Signé par 22 rabbins, le communiqué indique que le temps est peut-être venu de « changer les procédures, les structures, les modes de communication et les personnels ». Ces anciens élèves expliquent vouloir soutenir l’institution qui a « offert des opportunités aux femmes, aux individus d’orientations sexuelles différentes et aux convertis » qui, grâce à elle, ont pu étudier et être ordonnés rabbins.

Par ailleurs, un mystère règne autour d’une lettre ouverte qui aurait été écrite par des étudiants actuels et qui a été distribuée aux médias, y-compris à JTA, au début de la semaine dernière.

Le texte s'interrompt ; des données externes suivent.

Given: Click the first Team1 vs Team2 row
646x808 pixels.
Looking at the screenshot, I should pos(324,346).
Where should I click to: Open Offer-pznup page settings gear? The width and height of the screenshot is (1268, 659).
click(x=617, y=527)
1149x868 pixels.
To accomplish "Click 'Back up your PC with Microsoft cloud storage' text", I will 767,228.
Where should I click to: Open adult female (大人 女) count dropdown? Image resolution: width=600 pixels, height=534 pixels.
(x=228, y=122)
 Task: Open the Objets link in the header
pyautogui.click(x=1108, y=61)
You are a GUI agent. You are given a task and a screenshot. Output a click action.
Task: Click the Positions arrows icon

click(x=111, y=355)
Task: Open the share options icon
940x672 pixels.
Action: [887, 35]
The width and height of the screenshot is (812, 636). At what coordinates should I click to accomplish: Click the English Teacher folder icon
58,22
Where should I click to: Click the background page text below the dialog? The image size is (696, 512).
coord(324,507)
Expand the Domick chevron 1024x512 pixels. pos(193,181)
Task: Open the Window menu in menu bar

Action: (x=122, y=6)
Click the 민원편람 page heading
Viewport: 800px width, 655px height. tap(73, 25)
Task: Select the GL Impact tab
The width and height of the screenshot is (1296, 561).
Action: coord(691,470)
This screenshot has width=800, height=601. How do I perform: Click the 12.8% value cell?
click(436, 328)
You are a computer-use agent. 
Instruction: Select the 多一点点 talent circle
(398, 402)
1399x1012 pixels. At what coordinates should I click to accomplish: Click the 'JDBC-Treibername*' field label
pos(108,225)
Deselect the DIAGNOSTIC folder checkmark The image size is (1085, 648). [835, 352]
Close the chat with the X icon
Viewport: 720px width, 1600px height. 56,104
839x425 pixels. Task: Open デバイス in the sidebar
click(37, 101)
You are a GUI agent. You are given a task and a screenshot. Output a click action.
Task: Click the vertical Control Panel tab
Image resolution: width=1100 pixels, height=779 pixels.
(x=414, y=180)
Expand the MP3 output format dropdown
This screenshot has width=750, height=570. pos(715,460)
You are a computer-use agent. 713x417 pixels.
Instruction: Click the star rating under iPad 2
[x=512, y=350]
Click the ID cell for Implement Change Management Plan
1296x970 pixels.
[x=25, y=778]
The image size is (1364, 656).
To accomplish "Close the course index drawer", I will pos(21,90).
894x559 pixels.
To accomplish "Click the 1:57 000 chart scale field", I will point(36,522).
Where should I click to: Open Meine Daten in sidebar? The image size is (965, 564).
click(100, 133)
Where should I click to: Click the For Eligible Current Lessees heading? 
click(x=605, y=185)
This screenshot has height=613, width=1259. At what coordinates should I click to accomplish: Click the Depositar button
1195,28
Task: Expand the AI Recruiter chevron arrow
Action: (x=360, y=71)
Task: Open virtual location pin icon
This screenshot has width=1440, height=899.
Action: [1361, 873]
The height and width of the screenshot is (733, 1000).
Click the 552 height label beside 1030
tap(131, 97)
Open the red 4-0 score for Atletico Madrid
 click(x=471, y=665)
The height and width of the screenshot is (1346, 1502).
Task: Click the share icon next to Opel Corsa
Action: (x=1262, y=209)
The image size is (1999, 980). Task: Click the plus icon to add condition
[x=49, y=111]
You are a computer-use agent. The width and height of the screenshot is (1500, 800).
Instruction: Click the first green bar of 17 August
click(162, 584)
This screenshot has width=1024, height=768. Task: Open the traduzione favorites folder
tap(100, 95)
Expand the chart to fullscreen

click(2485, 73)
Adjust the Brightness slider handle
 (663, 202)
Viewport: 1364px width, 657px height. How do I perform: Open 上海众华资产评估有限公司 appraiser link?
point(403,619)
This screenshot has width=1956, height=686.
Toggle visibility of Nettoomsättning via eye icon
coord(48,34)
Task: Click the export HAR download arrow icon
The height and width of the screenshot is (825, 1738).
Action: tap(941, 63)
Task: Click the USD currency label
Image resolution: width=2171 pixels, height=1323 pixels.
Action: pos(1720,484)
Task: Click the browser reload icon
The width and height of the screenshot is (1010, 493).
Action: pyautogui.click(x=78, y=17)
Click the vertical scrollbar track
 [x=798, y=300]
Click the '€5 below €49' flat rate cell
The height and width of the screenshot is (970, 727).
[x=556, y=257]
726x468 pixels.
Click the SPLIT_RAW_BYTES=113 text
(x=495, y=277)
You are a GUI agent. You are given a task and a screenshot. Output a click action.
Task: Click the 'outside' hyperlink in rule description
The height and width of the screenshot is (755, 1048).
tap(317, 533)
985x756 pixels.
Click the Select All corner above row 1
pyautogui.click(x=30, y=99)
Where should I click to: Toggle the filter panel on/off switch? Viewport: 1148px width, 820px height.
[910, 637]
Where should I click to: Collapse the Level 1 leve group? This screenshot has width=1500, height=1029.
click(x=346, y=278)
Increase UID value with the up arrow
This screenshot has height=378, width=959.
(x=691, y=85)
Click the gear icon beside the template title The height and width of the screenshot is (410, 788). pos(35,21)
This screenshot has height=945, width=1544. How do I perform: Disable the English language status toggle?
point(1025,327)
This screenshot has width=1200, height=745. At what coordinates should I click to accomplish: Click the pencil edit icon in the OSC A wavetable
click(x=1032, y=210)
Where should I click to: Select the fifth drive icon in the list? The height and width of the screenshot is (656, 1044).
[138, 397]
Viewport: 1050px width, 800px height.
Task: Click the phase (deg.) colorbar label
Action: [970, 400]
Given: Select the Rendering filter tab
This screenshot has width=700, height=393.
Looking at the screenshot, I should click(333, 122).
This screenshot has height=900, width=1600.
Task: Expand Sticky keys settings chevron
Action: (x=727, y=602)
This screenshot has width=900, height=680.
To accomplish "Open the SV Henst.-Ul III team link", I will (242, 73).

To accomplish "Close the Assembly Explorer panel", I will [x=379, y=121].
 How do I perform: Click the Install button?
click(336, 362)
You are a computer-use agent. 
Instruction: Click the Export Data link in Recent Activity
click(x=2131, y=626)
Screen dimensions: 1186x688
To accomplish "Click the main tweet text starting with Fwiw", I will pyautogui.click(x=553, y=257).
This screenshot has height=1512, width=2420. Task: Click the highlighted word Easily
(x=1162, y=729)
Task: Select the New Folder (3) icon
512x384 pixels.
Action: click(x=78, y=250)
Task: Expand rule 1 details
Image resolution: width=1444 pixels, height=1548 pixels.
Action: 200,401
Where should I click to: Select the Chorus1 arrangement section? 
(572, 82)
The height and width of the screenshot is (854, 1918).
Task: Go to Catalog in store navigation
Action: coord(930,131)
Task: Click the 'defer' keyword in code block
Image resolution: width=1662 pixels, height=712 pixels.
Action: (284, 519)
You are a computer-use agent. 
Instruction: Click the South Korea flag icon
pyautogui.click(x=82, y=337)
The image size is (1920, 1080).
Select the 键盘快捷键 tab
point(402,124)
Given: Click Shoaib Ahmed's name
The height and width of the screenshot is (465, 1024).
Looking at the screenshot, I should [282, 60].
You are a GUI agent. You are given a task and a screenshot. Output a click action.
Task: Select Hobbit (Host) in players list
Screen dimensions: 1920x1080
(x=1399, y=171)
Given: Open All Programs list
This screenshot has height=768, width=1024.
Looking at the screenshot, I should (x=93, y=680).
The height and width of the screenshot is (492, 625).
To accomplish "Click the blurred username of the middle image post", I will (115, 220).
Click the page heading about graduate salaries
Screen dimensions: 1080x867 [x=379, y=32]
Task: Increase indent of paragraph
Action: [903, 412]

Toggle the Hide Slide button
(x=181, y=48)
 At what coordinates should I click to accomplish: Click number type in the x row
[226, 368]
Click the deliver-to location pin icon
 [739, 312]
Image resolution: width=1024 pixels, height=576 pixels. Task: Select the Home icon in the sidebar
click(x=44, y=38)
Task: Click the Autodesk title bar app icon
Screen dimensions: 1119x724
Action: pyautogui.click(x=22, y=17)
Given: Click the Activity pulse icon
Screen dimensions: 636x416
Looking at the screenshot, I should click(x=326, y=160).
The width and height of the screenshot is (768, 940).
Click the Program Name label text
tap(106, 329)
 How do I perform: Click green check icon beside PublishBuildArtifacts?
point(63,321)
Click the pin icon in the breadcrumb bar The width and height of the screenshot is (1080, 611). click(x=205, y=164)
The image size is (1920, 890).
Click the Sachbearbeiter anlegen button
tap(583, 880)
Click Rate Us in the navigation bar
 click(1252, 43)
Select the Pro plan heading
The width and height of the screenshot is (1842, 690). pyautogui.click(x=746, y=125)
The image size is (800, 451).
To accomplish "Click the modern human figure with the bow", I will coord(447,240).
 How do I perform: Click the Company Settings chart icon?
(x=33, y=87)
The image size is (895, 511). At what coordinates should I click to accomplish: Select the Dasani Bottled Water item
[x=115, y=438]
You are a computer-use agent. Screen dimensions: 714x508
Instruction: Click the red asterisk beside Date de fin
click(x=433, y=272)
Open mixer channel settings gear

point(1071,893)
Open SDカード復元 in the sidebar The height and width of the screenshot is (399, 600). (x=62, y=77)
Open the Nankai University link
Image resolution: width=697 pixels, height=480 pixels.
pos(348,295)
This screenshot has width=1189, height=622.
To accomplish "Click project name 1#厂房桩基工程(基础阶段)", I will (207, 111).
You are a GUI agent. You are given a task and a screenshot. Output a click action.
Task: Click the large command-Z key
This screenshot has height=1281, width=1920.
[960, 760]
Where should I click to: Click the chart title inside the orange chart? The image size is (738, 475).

Le courrier a appelé les responsables juifs d’Allemagne et de l’étranger à « participer à ce moment important et à sauver l’avenir du leadership juif dans les communautés libérales d’Allemagne » mais certains élèves dont le nom est apparu dans la missive ont toutefois démenti l’avoir ratifiée.

Homolka, qui fait profil bas depuis le début du scandale, a déclaré au journal Die Zeit — dans un article qui a été publié mercredi – que « ce n’est pas parce que quelqu’un endosse des responsabilités et qu’il a du pouvoir qu’il abuse » de son rôle. « Les décisions n’étaient pas prises de manière unilatérale au séminaire », a-t-il continué.

« Le consensus est l’objectif ultime », a poursuivi Homolka. « Et également dans ma fonction de président de l’Union des Juifs progressistes d’Allemagne, j’ai travaillé pendant des années avec quatre membres du Conseil d’administration et un secrétaire-général – les majorités sont importantes tout comme l’est l’inclusion de tout un chacun. »

L’instance a émis son propre communiqué, mercredi, prenant la défense de Homolka et du séminaire et « condamnant avec force » un second article paru dans Die Welt, le journal allemand qui avait révélé le premier l’histoire, qui comparait l’école à un « village Potemkine » – une vitrine derrière laquelle il n’y a aucune substance.

Le séminaire est « indispensable pour la préservation et pour l’avenir du judaïsme libéral en Allemagne, en Europe et dans les États qui ont succédé à l’Union soviétique », indiquait le communiqué.